::: Task material

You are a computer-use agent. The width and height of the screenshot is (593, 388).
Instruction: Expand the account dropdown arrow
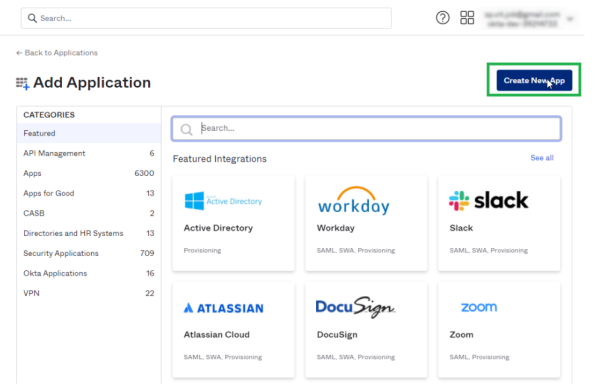coord(570,19)
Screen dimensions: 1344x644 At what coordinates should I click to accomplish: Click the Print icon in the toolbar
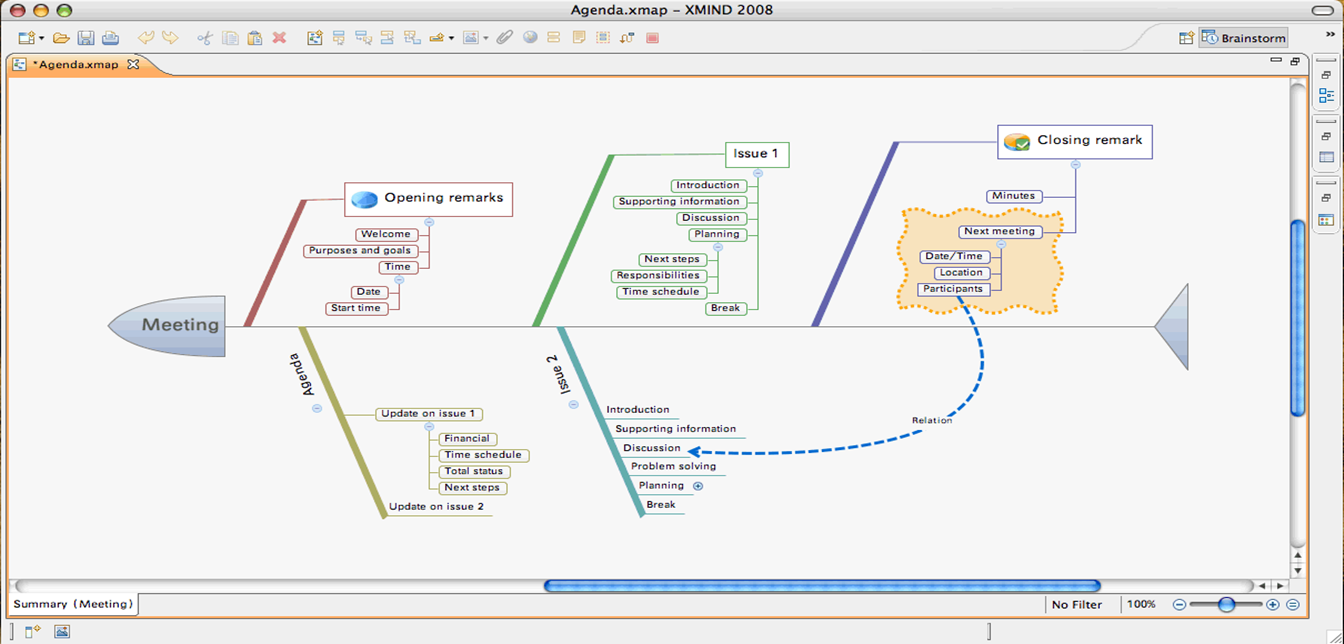click(110, 38)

::::::

### Objective:
Copy every entry above word for word and leave out the pictures.

### Response:
You are a computer-use agent. The width and height of the screenshot is (593, 388).
Instruction: Expand the account dropdown arrow
coord(570,19)
Screen dimensions: 1344x644 At what coordinates should I click to accomplish: Click the Print icon in the toolbar
click(110, 38)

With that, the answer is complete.